+++ DATA PROVIDED +++

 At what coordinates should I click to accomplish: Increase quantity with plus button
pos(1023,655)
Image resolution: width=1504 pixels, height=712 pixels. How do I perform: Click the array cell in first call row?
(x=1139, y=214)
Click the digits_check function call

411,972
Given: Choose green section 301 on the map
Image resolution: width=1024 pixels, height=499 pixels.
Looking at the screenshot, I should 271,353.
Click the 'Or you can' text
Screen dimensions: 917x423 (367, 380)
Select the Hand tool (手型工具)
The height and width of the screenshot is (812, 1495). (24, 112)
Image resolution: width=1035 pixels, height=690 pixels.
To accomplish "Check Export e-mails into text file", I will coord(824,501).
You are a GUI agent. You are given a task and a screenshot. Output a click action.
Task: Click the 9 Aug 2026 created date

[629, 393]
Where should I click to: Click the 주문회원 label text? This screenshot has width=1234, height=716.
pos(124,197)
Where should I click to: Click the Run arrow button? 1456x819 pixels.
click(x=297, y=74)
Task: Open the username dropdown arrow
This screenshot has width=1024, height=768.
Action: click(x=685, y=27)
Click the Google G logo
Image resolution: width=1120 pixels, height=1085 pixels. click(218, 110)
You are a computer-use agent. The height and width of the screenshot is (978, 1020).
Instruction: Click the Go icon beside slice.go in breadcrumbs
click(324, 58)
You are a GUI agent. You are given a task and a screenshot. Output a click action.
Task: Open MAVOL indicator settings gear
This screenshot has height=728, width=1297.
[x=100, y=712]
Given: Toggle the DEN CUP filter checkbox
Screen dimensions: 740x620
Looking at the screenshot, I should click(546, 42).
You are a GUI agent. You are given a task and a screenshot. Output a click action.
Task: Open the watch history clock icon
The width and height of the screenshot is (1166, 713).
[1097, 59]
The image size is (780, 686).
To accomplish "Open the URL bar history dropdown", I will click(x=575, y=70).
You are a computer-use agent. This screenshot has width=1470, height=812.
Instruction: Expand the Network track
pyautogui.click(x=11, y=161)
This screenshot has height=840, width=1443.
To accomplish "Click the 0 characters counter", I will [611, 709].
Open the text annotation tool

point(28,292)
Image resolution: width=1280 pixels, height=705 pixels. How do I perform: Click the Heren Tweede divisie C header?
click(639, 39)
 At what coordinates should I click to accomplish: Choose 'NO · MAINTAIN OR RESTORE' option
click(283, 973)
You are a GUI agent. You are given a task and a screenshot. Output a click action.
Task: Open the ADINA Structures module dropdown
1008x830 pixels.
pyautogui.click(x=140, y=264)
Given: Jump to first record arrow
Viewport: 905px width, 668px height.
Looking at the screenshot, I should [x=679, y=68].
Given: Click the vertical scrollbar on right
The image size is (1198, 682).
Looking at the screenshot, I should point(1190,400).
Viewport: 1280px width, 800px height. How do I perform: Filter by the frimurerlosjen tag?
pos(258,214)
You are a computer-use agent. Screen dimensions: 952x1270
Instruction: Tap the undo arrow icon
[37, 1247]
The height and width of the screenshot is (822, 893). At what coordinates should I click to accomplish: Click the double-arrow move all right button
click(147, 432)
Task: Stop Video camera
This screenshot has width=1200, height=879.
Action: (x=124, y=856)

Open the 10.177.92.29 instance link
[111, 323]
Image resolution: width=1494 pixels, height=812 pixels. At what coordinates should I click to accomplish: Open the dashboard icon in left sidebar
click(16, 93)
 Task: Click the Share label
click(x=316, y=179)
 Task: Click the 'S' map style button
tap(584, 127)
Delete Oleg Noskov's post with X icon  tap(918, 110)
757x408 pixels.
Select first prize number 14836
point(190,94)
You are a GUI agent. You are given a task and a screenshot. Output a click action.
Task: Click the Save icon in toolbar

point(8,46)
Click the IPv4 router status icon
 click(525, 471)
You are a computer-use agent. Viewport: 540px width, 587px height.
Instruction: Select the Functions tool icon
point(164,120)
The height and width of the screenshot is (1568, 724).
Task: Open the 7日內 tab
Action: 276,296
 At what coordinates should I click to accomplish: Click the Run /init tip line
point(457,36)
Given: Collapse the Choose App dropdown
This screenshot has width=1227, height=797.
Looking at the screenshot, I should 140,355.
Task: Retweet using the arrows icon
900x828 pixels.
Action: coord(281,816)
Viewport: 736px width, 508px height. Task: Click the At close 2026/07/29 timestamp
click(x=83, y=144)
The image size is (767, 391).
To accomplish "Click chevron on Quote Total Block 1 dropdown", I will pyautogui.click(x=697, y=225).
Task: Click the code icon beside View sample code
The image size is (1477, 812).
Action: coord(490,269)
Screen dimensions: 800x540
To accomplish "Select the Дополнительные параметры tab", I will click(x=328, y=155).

+++

-- PROBLEM DETAILS --
Rewrite the data above as a numbered list, one line per item, leaving out the blank lines.

-- OUTPUT OF THE EXERCISE --
1.  At what coordinates should I click to accomplish: Increase quantity with plus button
2. pos(1023,655)
3. Image resolution: width=1504 pixels, height=712 pixels. How do I perform: Click the array cell in first call row?
4. (x=1139, y=214)
5. Click the digits_check function call
6. 411,972
7. Given: Choose green section 301 on the map
8. Image resolution: width=1024 pixels, height=499 pixels.
9. Looking at the screenshot, I should 271,353.
10. Click the 'Or you can' text
11. Screen dimensions: 917x423 (367, 380)
12. Select the Hand tool (手型工具)
13. The height and width of the screenshot is (812, 1495). (24, 112)
14. Image resolution: width=1035 pixels, height=690 pixels.
15. To accomplish "Check Export e-mails into text file", I will coord(824,501).
16. You are a GUI agent. You are given a task and a screenshot. Output a click action.
17. Task: Click the 9 Aug 2026 created date
18. [629, 393]
19. Where should I click to: Click the 주문회원 label text? This screenshot has width=1234, height=716.
20. pos(124,197)
21. Where should I click to: Click the Run arrow button? 1456x819 pixels.
22. click(x=297, y=74)
23. Task: Open the username dropdown arrow
24. This screenshot has width=1024, height=768.
25. Action: click(x=685, y=27)
26. Click the Google G logo
27. Image resolution: width=1120 pixels, height=1085 pixels. click(218, 110)
28. You are a computer-use agent. The height and width of the screenshot is (978, 1020).
29. Instruction: Click the Go icon beside slice.go in breadcrumbs
30. click(324, 58)
31. You are a GUI agent. You are given a task and a screenshot. Output a click action.
32. Task: Open MAVOL indicator settings gear
33. This screenshot has height=728, width=1297.
34. [x=100, y=712]
35. Given: Toggle the DEN CUP filter checkbox
36. Screen dimensions: 740x620
37. Looking at the screenshot, I should click(546, 42).
38. You are a GUI agent. You are given a task and a screenshot. Output a click action.
39. Task: Open the watch history clock icon
40. The width and height of the screenshot is (1166, 713).
41. [1097, 59]
42. The image size is (780, 686).
43. To accomplish "Open the URL bar history dropdown", I will click(x=575, y=70).
44. You are a computer-use agent. This screenshot has width=1470, height=812.
45. Instruction: Expand the Network track
46. pyautogui.click(x=11, y=161)
47. This screenshot has height=840, width=1443.
48. To accomplish "Click the 0 characters counter", I will [611, 709].
49. Open the text annotation tool
50. point(28,292)
51. Image resolution: width=1280 pixels, height=705 pixels. How do I perform: Click the Heren Tweede divisie C header?
52. click(639, 39)
53.  At what coordinates should I click to accomplish: Choose 'NO · MAINTAIN OR RESTORE' option
54. click(283, 973)
55. You are a GUI agent. You are given a task and a screenshot. Output a click action.
56. Task: Open the ADINA Structures module dropdown
57. 1008x830 pixels.
58. pyautogui.click(x=140, y=264)
59. Given: Jump to first record arrow
60. Viewport: 905px width, 668px height.
61. Looking at the screenshot, I should [x=679, y=68].
62. Given: Click the vertical scrollbar on right
63. The image size is (1198, 682).
64. Looking at the screenshot, I should point(1190,400).
65. Viewport: 1280px width, 800px height. How do I perform: Filter by the frimurerlosjen tag?
66. pos(258,214)
67. You are a computer-use agent. Screen dimensions: 952x1270
68. Instruction: Tap the undo arrow icon
69. [37, 1247]
70. The height and width of the screenshot is (822, 893). At what coordinates should I click to accomplish: Click the double-arrow move all right button
71. click(147, 432)
72. Task: Stop Video camera
73. This screenshot has width=1200, height=879.
74. Action: (x=124, y=856)
75. Open the 10.177.92.29 instance link
76. [111, 323]
77. Image resolution: width=1494 pixels, height=812 pixels. At what coordinates should I click to accomplish: Open the dashboard icon in left sidebar
78. click(16, 93)
79.  Task: Click the Share label
80. click(x=316, y=179)
81.  Task: Click the 'S' map style button
82. tap(584, 127)
83. Delete Oleg Noskov's post with X icon  tap(918, 110)
84. 757x408 pixels.
85. Select first prize number 14836
86. point(190,94)
87. You are a GUI agent. You are given a task and a screenshot. Output a click action.
88. Task: Click the Save icon in toolbar
89. point(8,46)
90. Click the IPv4 router status icon
91.  click(525, 471)
92. You are a computer-use agent. Viewport: 540px width, 587px height.
93. Instruction: Select the Functions tool icon
94. point(164,120)
95. The height and width of the screenshot is (1568, 724).
96. Task: Open the 7日內 tab
97. Action: 276,296
98.  At what coordinates should I click to accomplish: Click the Run /init tip line
99. point(457,36)
100. Given: Collapse the Choose App dropdown
101. This screenshot has width=1227, height=797.
102. Looking at the screenshot, I should 140,355.
103. Task: Retweet using the arrows icon
104. 900x828 pixels.
105. Action: coord(281,816)
106. Viewport: 736px width, 508px height. Task: Click the At close 2026/07/29 timestamp
107. click(x=83, y=144)
108. The image size is (767, 391).
109. To accomplish "Click chevron on Quote Total Block 1 dropdown", I will pyautogui.click(x=697, y=225).
110. Task: Click the code icon beside View sample code
111. The image size is (1477, 812).
112. Action: coord(490,269)
113. Screen dimensions: 800x540
114. To accomplish "Select the Дополнительные параметры tab", I will click(x=328, y=155).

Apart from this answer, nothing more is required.